The most personal moment of the day appears unannounced.
Besides, who knows what to do with love? It may not make it through one cigarette. And it’s enough to kill you, how dark it is how cold we seem even in our own misery all while knowing we will miss this. We will miss this when it ends.
The edges of your life undressing and the actors who played you rehearsing lines that couldn’t bring you to love. Imagine the thankless highway with its signs and detours opening onto what may have been yours and is not. You waited.
The day I met you never ended for me.
There are people dying in emergency rooms and people in love every night before and after the feast of Saint Valentine.
Love is not a fraud but there are many rumors.
The Mystery—begins one headline— or why in looking for utopia on Earth over 900 people were led to mass suicide in 1978.
As to tell—of the seconds, minutes, stretches of time recorded between someone being pronounced dead and returning. What is referred to as Lazarus syndrome.
Where whatever we meant to become is minor. Is gone. Like the story of everyone who found fame and soon understood being known is almost enough.
And they congratulated themselves on their outrage in the new late capitalism.
It was Friday. It could have been any month. And it didn’t matter if we couldn’t get over anything. We weren’t the type to try.
The turn in the day when it’s no longer morning.
THE WEATHER OF OUR LIVES Had we known we were always in it?
What we can’t admit: how time together is an achievement how time together dulls passion.

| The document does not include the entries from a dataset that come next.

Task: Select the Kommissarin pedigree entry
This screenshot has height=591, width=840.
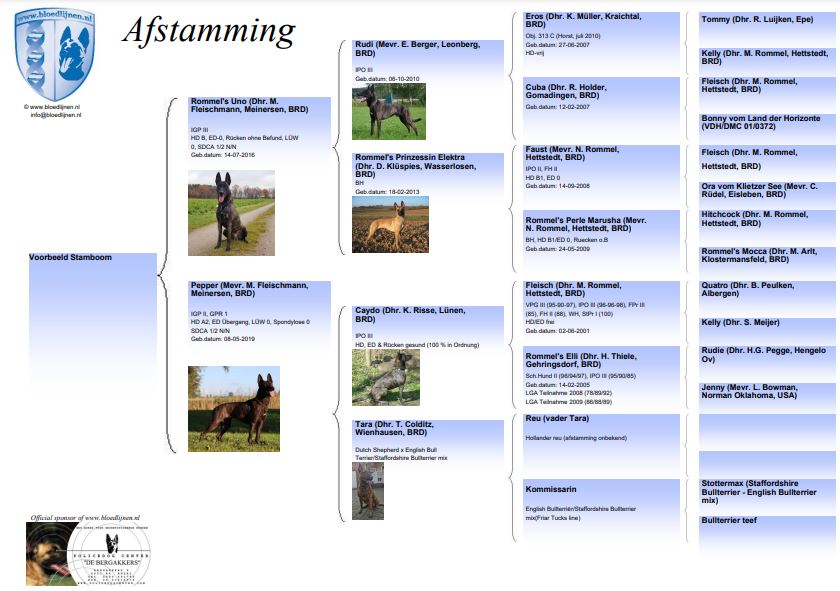Action: pyautogui.click(x=551, y=489)
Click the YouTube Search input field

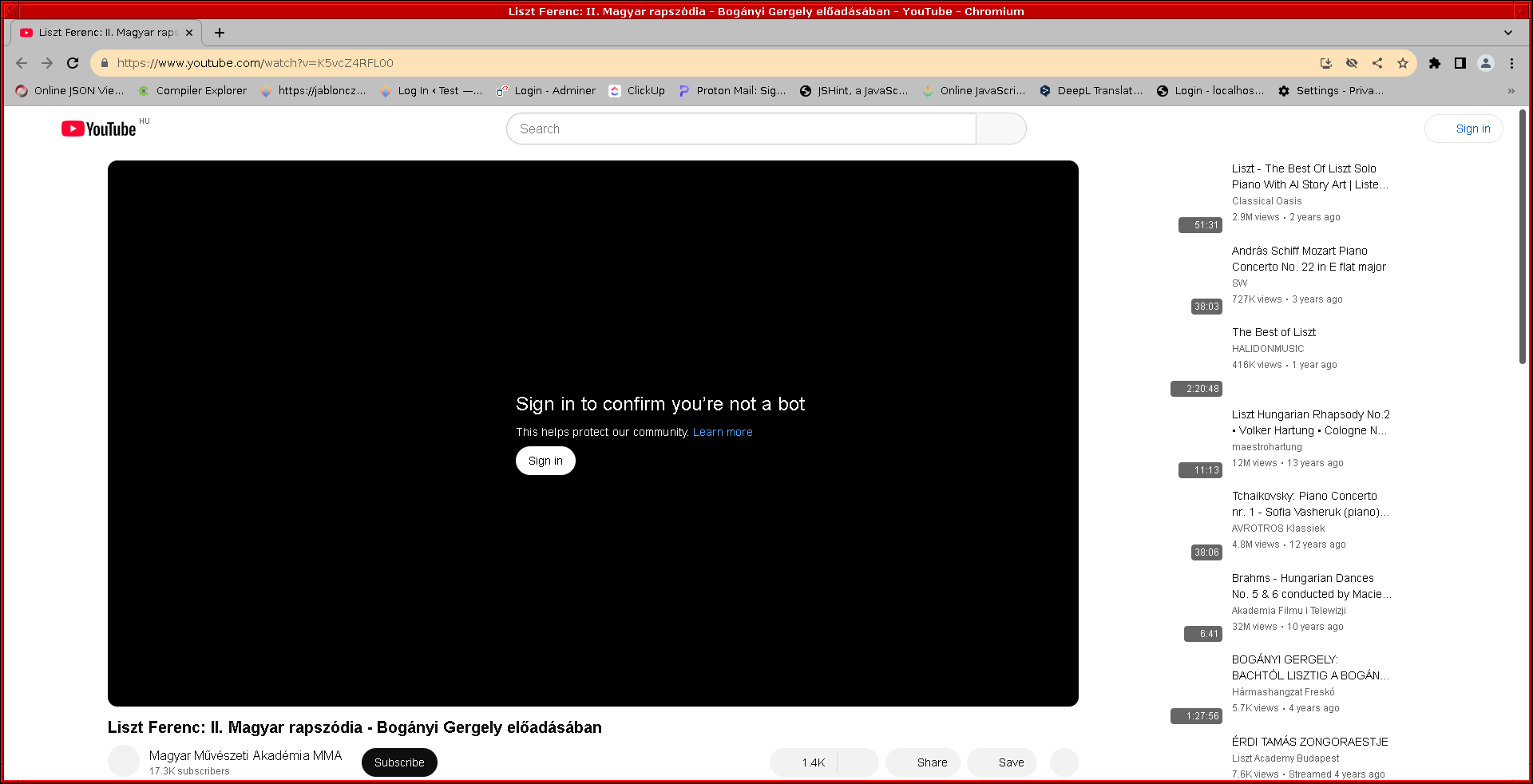[x=741, y=129]
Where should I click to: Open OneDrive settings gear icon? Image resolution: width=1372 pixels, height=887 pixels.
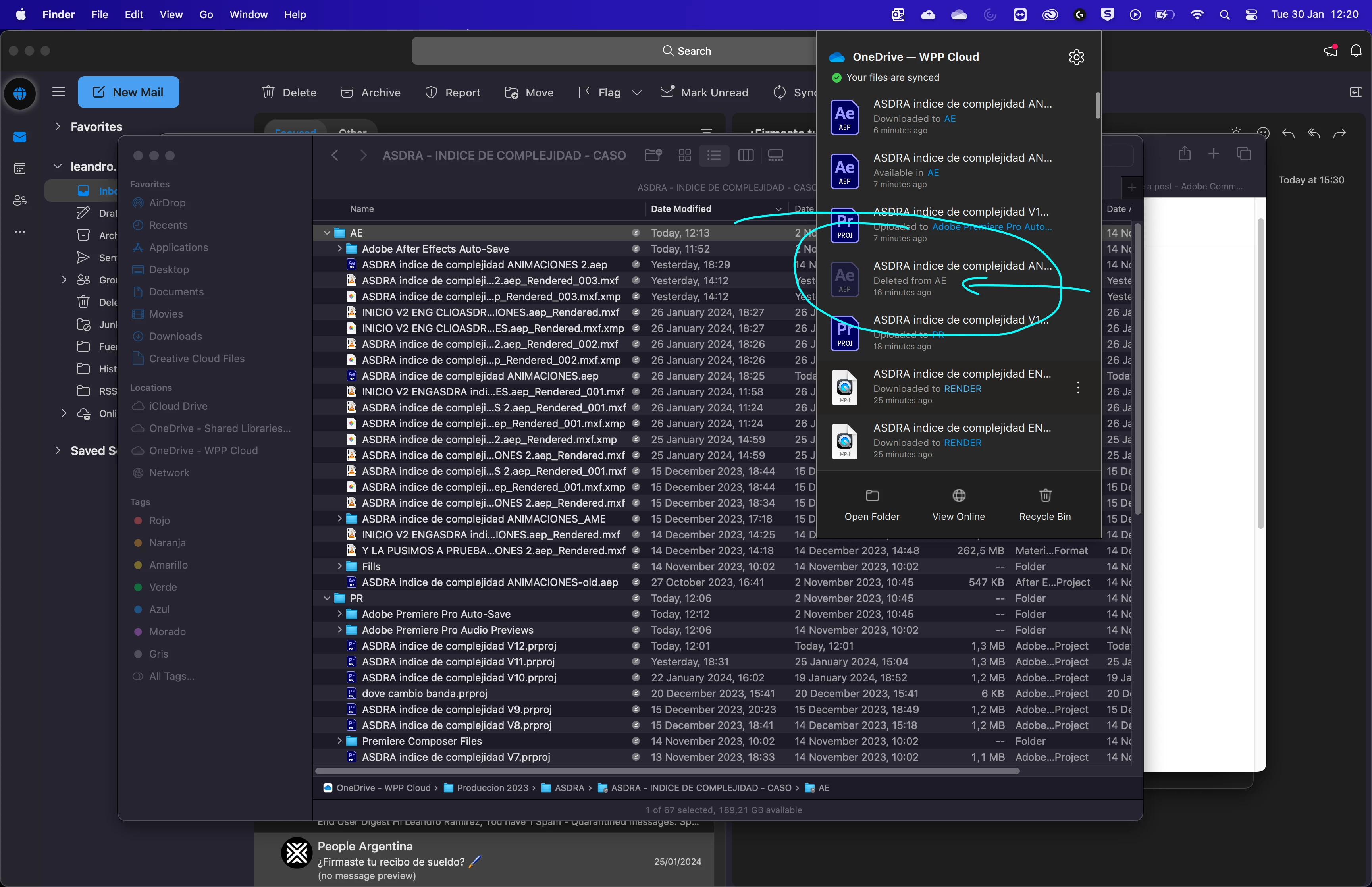pyautogui.click(x=1076, y=57)
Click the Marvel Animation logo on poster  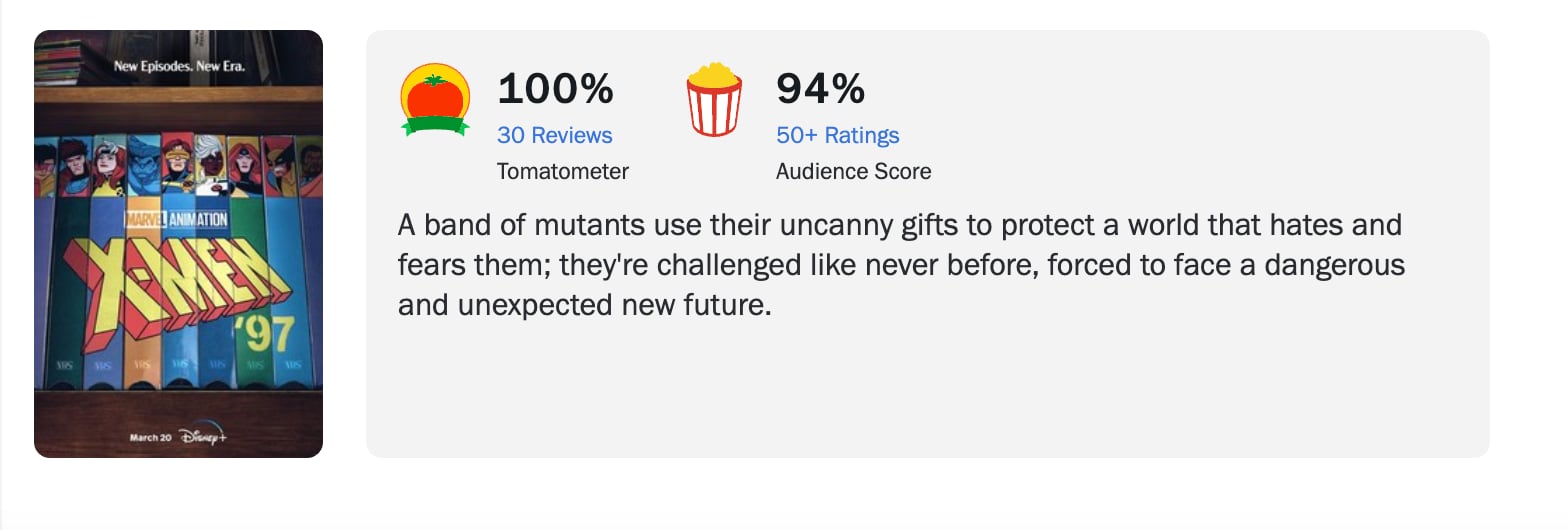pos(176,219)
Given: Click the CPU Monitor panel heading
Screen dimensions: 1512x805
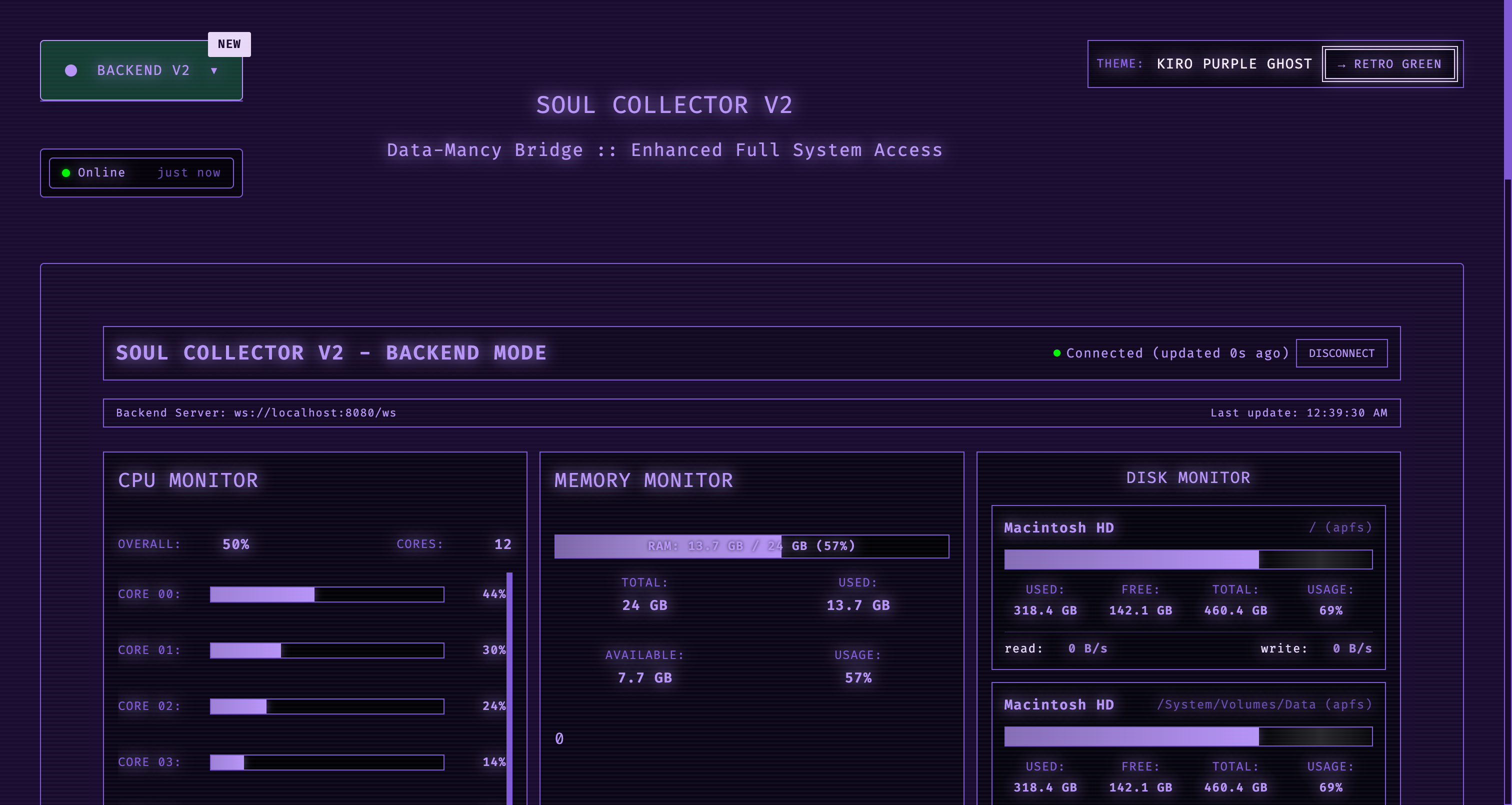Looking at the screenshot, I should click(188, 480).
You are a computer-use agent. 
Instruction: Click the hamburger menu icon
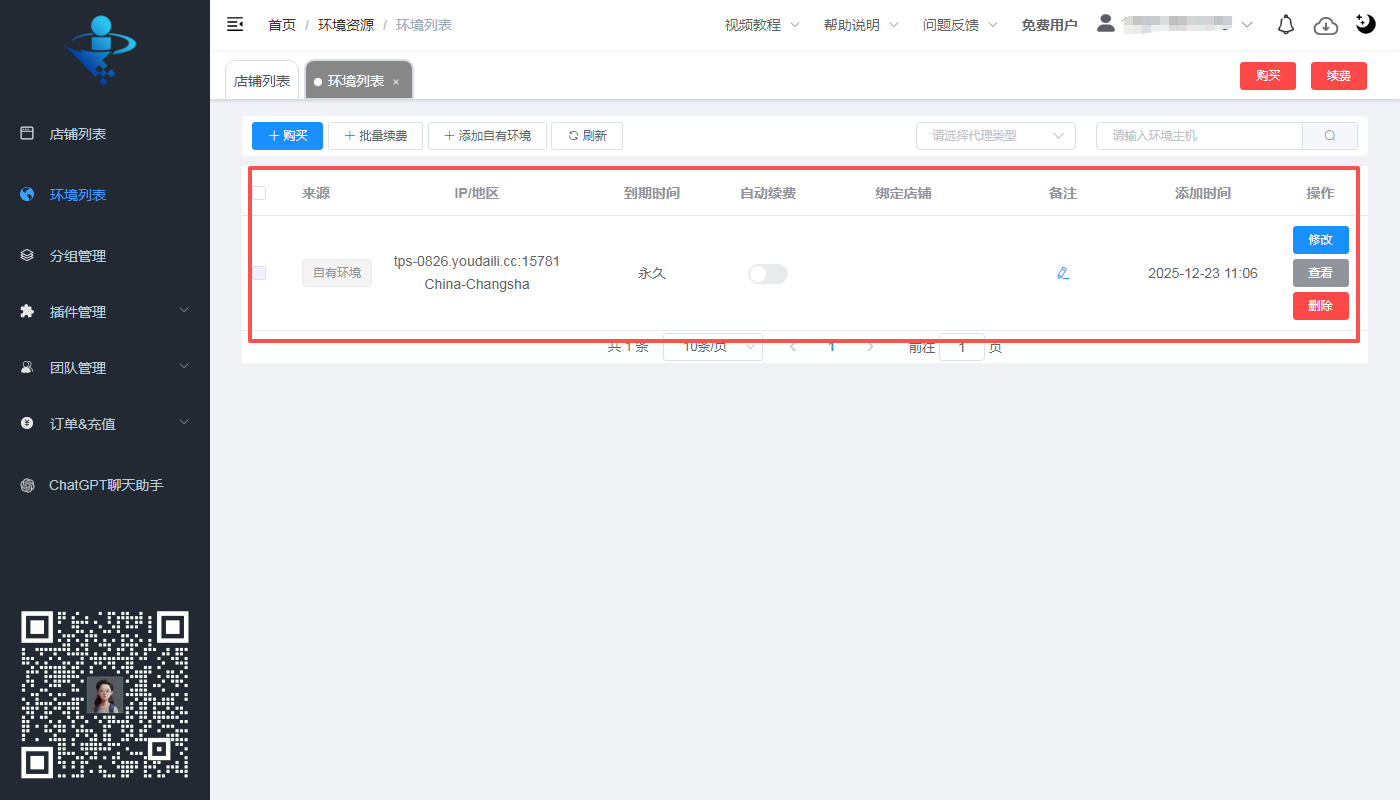pos(235,23)
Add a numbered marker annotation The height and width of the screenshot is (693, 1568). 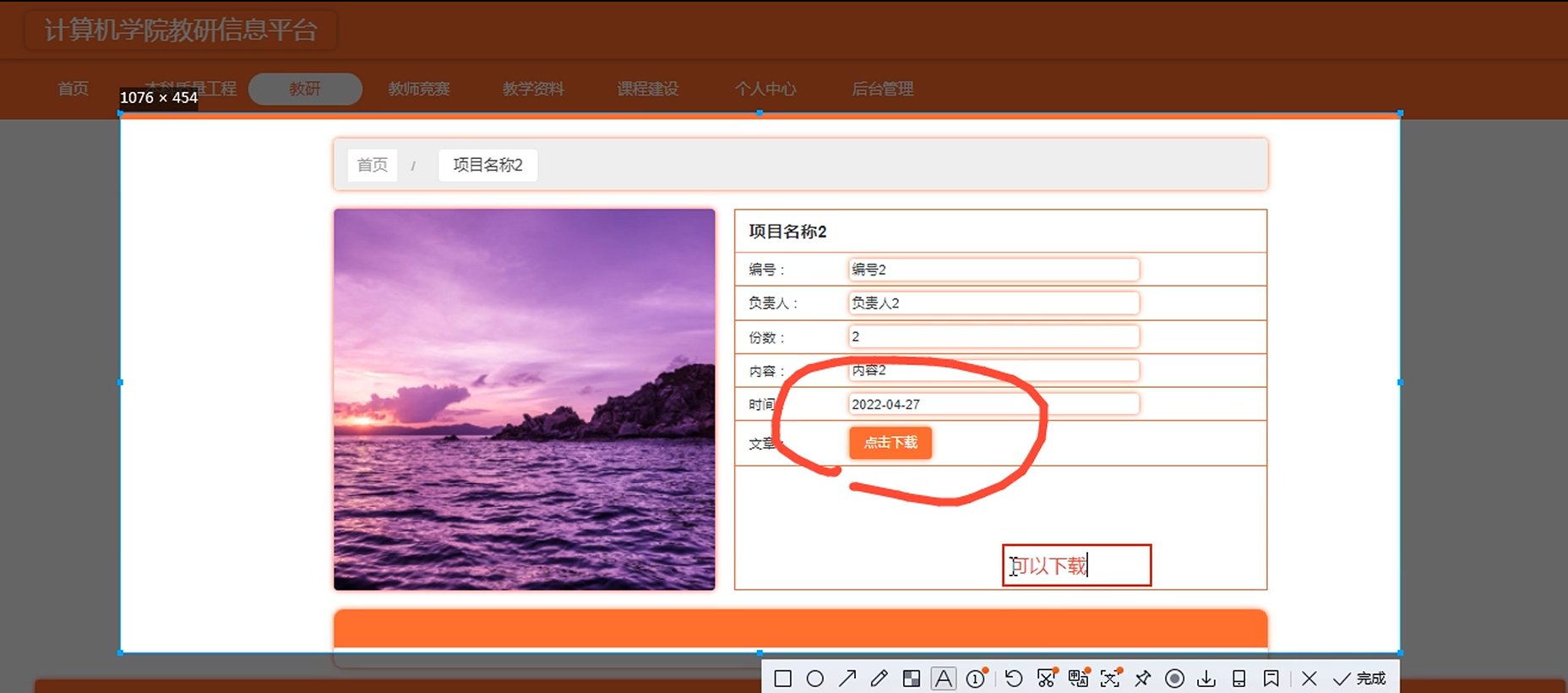tap(976, 679)
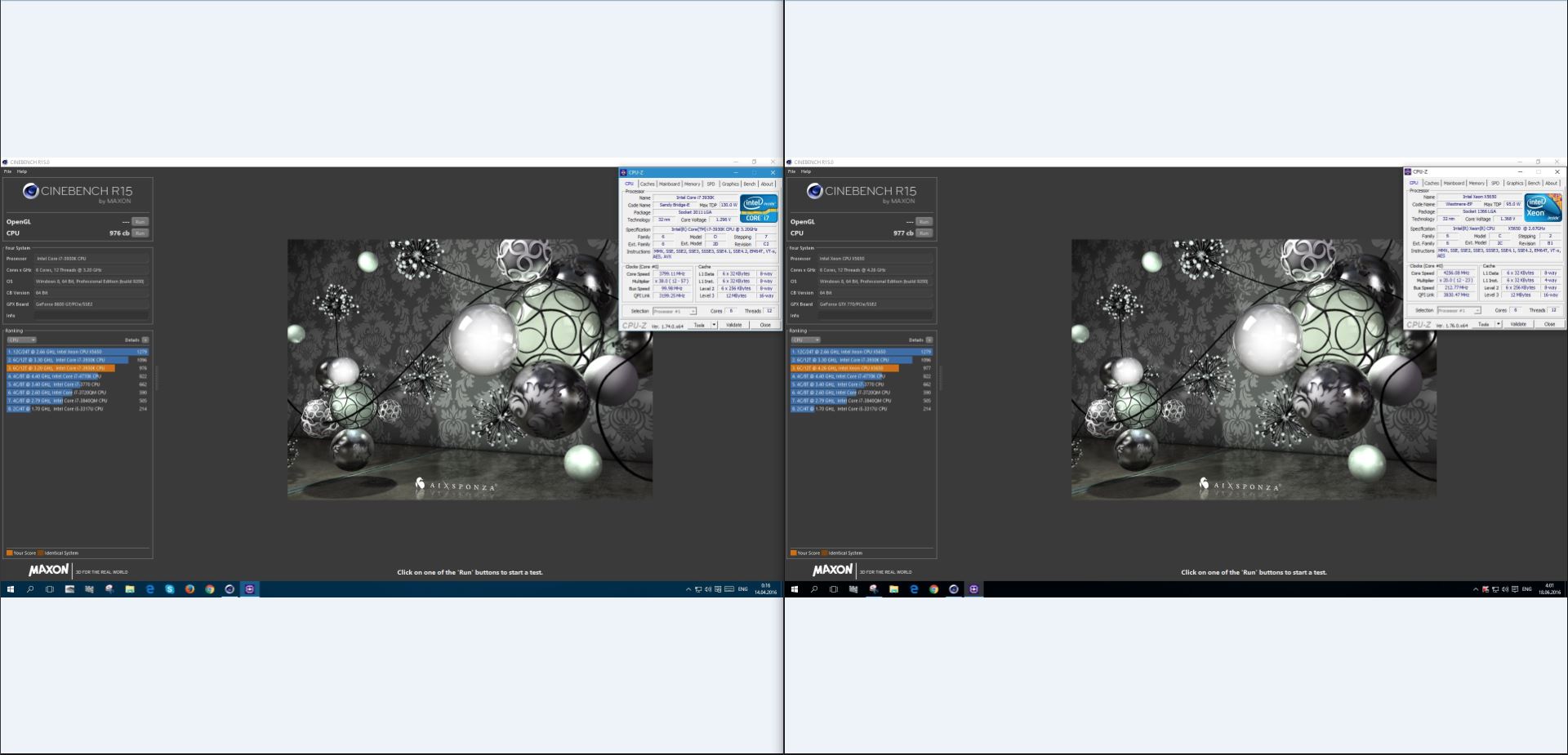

The one origin when no pill was needed to live with decision. In the middle. The awful middle where we attend to our work without choice for the illusion of choices.
I would like to walk the moors without anyone. And open the window to ask for rain. And I love the rain.
It was supposed to be a different life, I kept reading about it. I kept telling people I slept with how soon we would know (even as dread became daily) exactly what to do with ourselves.
For you I will be a version of myself I hardly remember.
I used to prefer autumn but spring has made me an adult.
I stopped confusing my body for a weapon but my body has never impressed me.
I’ll leave you with a few thoughts on the imagination because the imagination is a wild thought and more honest than biography.